In this project, I wrote a custom matrix multiplication kernel using Triton that fuses three operations—A @ B + C, followed by a ReLU activation—into a single GPU kernel. The goal was to outperform PyTorch’s high-performance cuBLAS backend by taking advantage of kernel fusion and manual tiling. My Triton implementation achieved a 1.4× speedup over the equivalent PyTorch function on fp16 tensors.

Kernel Design

The kernel uses several optimization strategies commonly found in high-performance GPU code:

  • Shared memory tiling: Tiles from matrices A and B are cooperatively loaded into shared memory to reduce redundant global memory access.
  • Register tiling: Partial results are accumulated in registers using tl.dot() for efficient computation.
  • Fused Epilogue: The kernel applies C + matmul followed by ReLU directly before writing to global memory—reducing latency and memory bandwidth usage.

I implemented the kernel using Triton’s block pointer abstraction (tl.make_block_ptr and tl.advance) to tile and navigate memory across program IDs.

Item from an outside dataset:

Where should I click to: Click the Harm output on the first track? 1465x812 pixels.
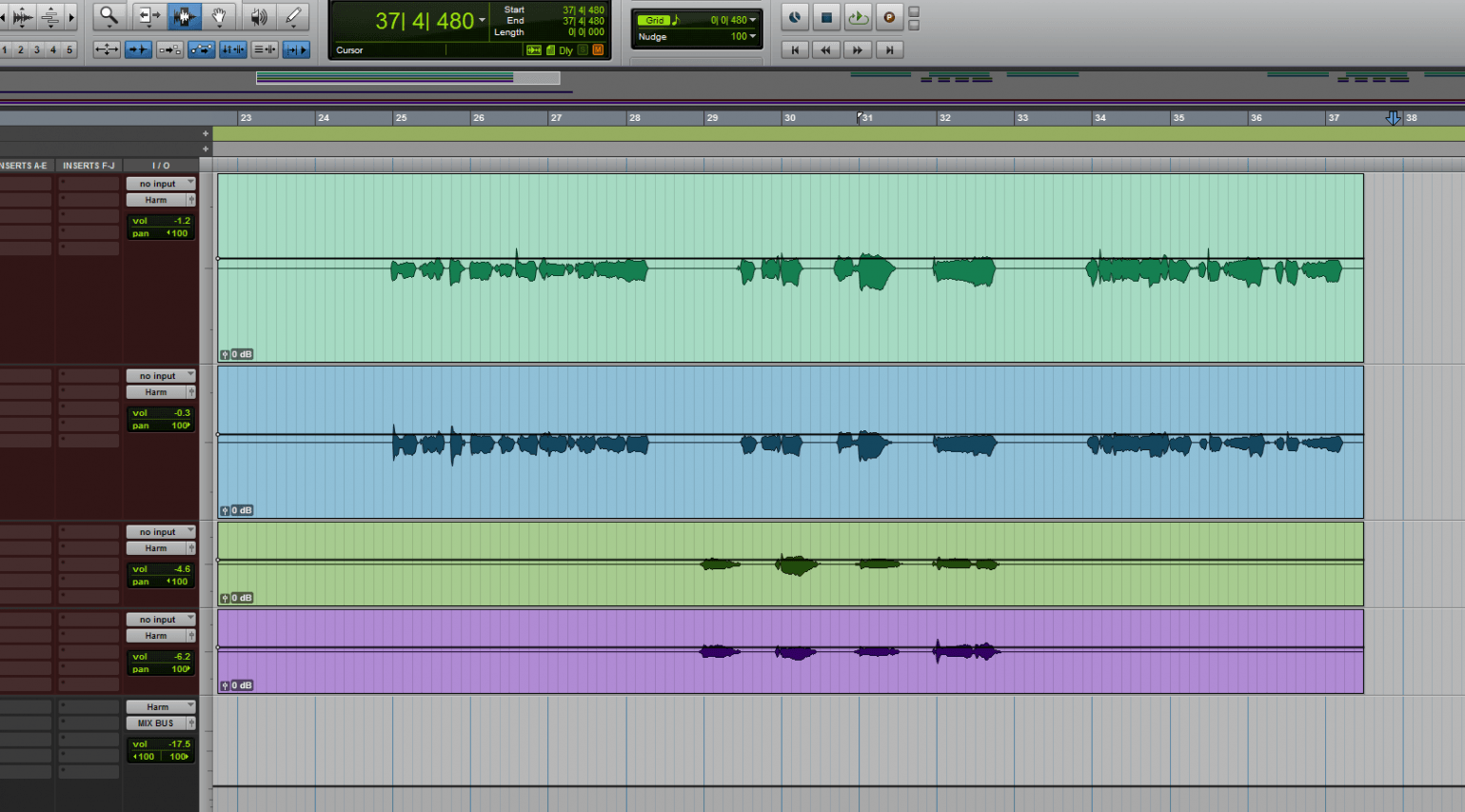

Tiling dimensions BLOCK_M, BLOCK_N, and BLOCK_K were statically passed as compile-time constants to Triton’s @jit decorator.

Automatic Code Generation & Launch

I wrote a wrapper function matmul_add_relu_fp16() that:

  • Allocates the output tensor
  • Calculates grid size based on BLOCK_M and BLOCK_N
  • Launches the Triton kernel with all required strides and dimensions

This function works with PyTorch tensors and executes entirely on GPU.

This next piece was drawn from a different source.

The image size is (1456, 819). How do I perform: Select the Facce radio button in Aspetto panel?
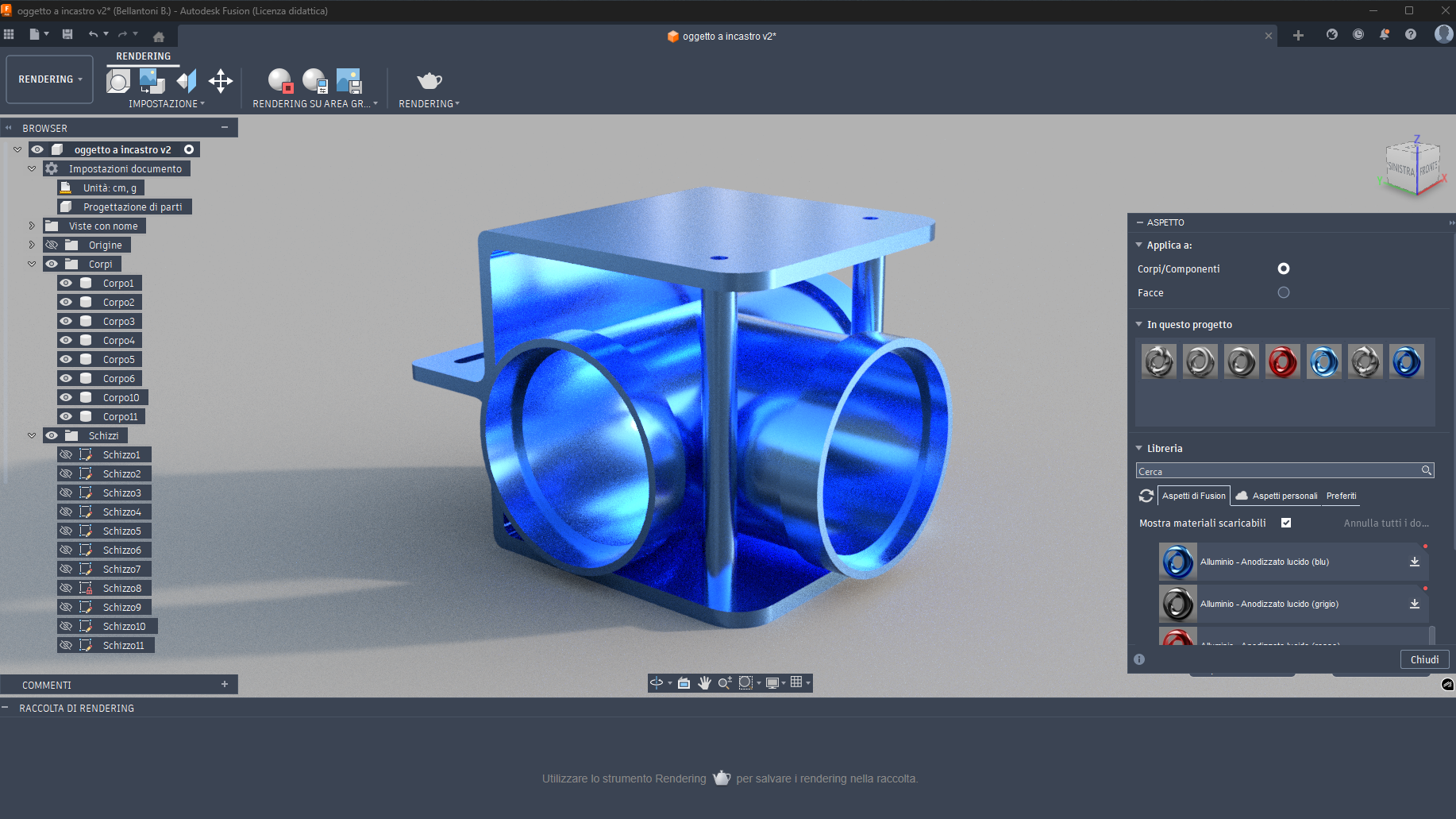click(1284, 292)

Grid Search for Performance Tuning

To optimize the kernel, I implemented a grid search over the tile sizes (BLOCK_M, BLOCK_N, BLOCK_K) and num_warps. I measured execution time across many configurations to find the best-performing kernel variant. Through this search, I found that using:

  • BLOCK_M = 128
  • BLOCK_N = 256
  • BLOCK_K = 32

yielded the best performance on my GPU, consistently outperforming PyTorch by over 1.4× in matmul + add + ReLU throughput on large matrices.

Outcome & Learnings

This project gave me hands-on experience with low-level GPU programming using Triton. I learned to:

  • Write performant GPU kernels with memory coalescing and tiling
  • Apply fusion to reduce overhead and memory traffic
  • Benchmark and tune GPU workloads using grid search
  • Use Triton’s abstractions for pointer arithmetic, program IDs, and boundary checking

Writing a fused kernel by hand helped me understand the memory and compute bottlenecks in neural network operations and why kernel fusion plays a central role in ML model acceleration.